One big problem that Akeson found was that receptionists were not asking patients if any insurance or billing information had changed. In order to impress the importance of it on them, the receptionists were given the responsibility of following up on all claim denials. Akeson also implemented a program that alerted physicians when payment on a particular patient was delayed because of a clerical error. "That made them more aware of the effect a mistake has on cash flow."
3. Cut the time it takes to close the books on a business day.
When Akeson walked into the client’s practice, he found it was taking four days to close out a particular day’s business. "Until that was done, we couldn’t file our charges," he says. By increasing expectations of staff members, streamlining some tasks such as having the same person get billing information and entering it into the computer he was able to cut that to one day. Charges are now filed within 24 hours, he says.
4. Give your staff incentives.
Incentives don’t have to be cash bonuses, says Akeson. There are even reasons to avoid creating a "commissioned" group of collections staff. "If you do that, then they are less likely to want to handle routine matters because it distracts from work that could give them bonuses," he explains.
There are other rewards which can be just as meaningful to staff, however. For instance, the staff wanted to have casual dress Fridays. "I wanted to say yes, but instead I made it a reward. If they collected a certain amount of money by every Thursday, then on Friday, they could dress down."
5. Call on every claim after 30 days.
While there is no alarm that goes off on day 30, Akeson has made the collections staff in the practice aware that the squeaky wheel gets the grease. After 30 days, debtors get called. "We want to be first on the list. We want them to pay us so they don’t get bothered by our staff."
6. Be aware of your accounts receivable aging.
No primary care practice should have more than two months in the accounts receivable (A/R) file, Akeson says. For a specialist, it shouldn’t stretch beyond three. "Just take your A/R balance and divide it by an average month’s charges.
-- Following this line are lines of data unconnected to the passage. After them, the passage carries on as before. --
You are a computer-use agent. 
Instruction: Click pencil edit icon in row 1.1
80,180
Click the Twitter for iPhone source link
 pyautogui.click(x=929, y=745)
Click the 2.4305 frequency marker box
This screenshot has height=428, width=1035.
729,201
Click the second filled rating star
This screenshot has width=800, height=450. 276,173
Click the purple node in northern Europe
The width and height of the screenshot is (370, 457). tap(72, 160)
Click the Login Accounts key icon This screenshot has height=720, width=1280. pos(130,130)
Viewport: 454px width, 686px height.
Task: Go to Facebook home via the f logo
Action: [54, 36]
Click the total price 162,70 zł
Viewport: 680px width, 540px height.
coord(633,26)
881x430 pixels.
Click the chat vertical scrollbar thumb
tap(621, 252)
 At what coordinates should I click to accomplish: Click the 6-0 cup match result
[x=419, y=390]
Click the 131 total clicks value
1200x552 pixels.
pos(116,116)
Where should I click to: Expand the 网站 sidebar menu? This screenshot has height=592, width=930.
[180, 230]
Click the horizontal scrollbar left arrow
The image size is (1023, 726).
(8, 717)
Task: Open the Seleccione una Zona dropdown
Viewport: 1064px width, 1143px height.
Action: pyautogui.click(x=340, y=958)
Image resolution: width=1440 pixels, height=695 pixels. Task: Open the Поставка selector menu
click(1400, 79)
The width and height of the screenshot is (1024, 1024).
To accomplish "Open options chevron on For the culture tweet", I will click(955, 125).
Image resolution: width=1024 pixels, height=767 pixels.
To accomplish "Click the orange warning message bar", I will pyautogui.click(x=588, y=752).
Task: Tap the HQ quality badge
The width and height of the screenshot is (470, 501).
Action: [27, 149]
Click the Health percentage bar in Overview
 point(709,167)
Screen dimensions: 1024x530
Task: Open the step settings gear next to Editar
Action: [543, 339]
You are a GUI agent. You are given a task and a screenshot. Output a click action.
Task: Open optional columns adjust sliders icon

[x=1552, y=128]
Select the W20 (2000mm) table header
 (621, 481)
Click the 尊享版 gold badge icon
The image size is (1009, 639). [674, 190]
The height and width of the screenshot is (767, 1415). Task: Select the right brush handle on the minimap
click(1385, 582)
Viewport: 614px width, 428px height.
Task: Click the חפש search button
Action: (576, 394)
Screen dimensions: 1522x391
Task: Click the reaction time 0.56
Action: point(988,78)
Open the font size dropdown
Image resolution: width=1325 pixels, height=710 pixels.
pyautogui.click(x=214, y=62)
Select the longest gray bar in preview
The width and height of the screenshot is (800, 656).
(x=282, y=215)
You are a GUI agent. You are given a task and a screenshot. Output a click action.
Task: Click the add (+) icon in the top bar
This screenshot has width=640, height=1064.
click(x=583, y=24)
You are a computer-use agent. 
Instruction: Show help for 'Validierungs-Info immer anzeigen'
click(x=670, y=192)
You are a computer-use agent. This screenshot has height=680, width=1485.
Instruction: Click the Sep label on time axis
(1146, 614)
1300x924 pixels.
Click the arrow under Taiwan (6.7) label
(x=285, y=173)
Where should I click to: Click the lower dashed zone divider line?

If the answer is more than two, you have a problem." You should also be aware of the percentage of older accounts you have, he adds. "No more than 20% of your outstanding accounts [should be] more than 90 days old."
7. Focus on the high payers.
While you should never let a large, unpaid private pay bill go unnoticed, you stand to gain most by focusing on getting insurance companies to pay on time. (See sample collection letter, inserted in this issue.) Make sure that you know where the bulk of your money comes from and concentrate on getting those payers in the habit of paying on time.
8. Make sure patient statements are clear.
For your private pay patients, and for patient responsibility bills, make sure your statements are not confusing, Akeson warns.
One way to have less patient bills to collect is to set an amount below which you expect patients to pay at the time of visit. At the client practice Akeson works with, that limit is $200.
9. Find creative ways to encourage prompt payment.
A new procedure which Akeson has started implementing may help get money in from patients whose checks have bounced. Previously, such patients were assessed a $25 charge on a returned check. Now, if the patient brings cash or a money order to pay the bill within 10 business days, the bounced check charge is reduced to $10.
10. Hire temporary staff.
Akeson says having the best staff is the best way to ensure that your A/R stays current. But training can be difficult, so he recommends hiring temporary-to-permanent staff from an agency which specializes in medical collections. Often, the agency has trained them in the appropriate computer systems, which can save up to two weeks in training time, he says.
The new system Akeson put in place at the practice took some three months to develop and still has some flaws. Recently, he says, there was a relapse in collection problems. "We realized that although the electronic claims clearinghouse has confirmed receipt of our claims, they were not reaching the payers."
How was this discovered? Through the calls made on claims that were older than 30 days. "We are dealing with the problem," says Akeson, "but it just goes to show you that A/R management is never ending."